Fan points out that in November, after the Bank of Canada started cutting interest rates, businesses were ramping up hiring, with many optimistic about a post-inflation, lower-rate and higher-growth future. Those positive feelings have turned. “A lot of that has gone away,” she notes, adding that job openings more broadly began falling in January, as Canadians started worrying about the economy. “Businesses got caught in the current of a highly volatile environment, so they could do little in terms of planning and hiring decisions.”
Auto sector struggles
Not surprisingly, the automotive sector, which continues to face a 25 per cent tariff on finished autos and parts from Canada, excluding any U.S. content that’s compliant with Canada-United States-Mexico Agreement, was hit hard. In April, there were numerous reports of layoffs. While Statistics Canada doesn’t break down which subsectors within manufacturing were most impacted, it does point out that unemployment in the Windsor census metropolitan area, where automotive industries account for 43.1 per cent of manufacturing employment, reached 10.7 per cent, up 1.4 percent from March.6
There’s another reason why the unemployment rate rose in April: there aren’t enough jobs for new entrants into the labour market, says Fan, likely because companies are holding off on hiring. Since January, hiring demand has started to creep lower, according to RBC Economics research. While it’s still well above where it was in September 2024, when inflation-led economic fears were impacting business investment, the dip is another indication that trade may be weighing on the economy.
“Think about new graduates or people who, for whatever reason, weren’t working and now they’re looking for a job. They’ve entered into the labour market and they’re starting to look for employment, but the demand is simply not there because companies are not hiring,” says Fan.
Looking ahead
There is good news, though. Right now, the impact of trade is mostly confined to where you would think it would be – within manufacturing and the auto sector in particular. So far, it doesn’t seem to have affected too many other industries. In fact, finance, insurance and real estate, rental and leasing increased jobs by 24,000 in April, while 31,500 full-time jobs more broadly were added to the economy.7 “We’re not seeing job losses spread, and as a matter of fact, some of the services sectors are doing well,” notes Fan.

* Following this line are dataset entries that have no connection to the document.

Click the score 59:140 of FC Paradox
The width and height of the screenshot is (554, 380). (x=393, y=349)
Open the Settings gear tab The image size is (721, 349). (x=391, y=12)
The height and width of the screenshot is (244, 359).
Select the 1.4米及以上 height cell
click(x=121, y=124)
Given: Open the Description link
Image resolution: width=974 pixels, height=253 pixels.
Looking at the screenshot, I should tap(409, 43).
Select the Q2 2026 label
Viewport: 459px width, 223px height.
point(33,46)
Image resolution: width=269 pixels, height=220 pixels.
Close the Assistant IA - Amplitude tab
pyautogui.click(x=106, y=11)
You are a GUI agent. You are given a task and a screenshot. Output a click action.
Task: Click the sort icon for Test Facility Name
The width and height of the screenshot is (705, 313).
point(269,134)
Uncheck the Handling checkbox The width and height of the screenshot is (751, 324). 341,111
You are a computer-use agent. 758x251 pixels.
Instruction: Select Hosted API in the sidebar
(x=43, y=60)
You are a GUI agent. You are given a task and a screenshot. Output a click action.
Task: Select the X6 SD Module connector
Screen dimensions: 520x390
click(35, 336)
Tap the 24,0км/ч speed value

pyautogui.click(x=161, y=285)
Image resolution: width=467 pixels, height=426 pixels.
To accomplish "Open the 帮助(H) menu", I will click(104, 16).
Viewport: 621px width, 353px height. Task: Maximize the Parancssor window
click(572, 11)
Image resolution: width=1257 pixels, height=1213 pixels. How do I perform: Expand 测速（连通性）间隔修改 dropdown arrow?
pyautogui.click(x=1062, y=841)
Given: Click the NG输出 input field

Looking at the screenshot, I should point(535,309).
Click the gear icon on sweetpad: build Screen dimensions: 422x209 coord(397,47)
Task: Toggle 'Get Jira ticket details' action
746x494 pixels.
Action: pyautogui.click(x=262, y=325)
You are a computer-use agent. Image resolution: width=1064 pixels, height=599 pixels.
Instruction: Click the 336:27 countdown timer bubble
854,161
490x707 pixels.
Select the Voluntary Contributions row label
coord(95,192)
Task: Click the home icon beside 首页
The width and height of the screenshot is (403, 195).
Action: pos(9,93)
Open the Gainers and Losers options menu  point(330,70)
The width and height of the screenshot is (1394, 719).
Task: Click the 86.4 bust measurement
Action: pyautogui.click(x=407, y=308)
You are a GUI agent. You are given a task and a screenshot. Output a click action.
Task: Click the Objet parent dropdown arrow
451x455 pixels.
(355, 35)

With U.S. President Donald Trump announcing a 90-day pause in America’s trade war with China, and appearing to soften his position on tariffs overall, it’s possible the impact on the economy may either be short-lived or at least not as bad as originally thought. “We’re comfortable now not calling a recession in Canada,” says Fan.
To see how the trade war may impact Canada from here, Fan is paying attention to the RBC Consumer Spending Tracker,8 which is updated every two weeks. While consumer spending declined in February and March, it was marginal, says Fan. If the tracker’s numbers drop faster and if hiring demand slows, then that would be an indication tariffs could be having a much bigger impact on the broader Canadian economy.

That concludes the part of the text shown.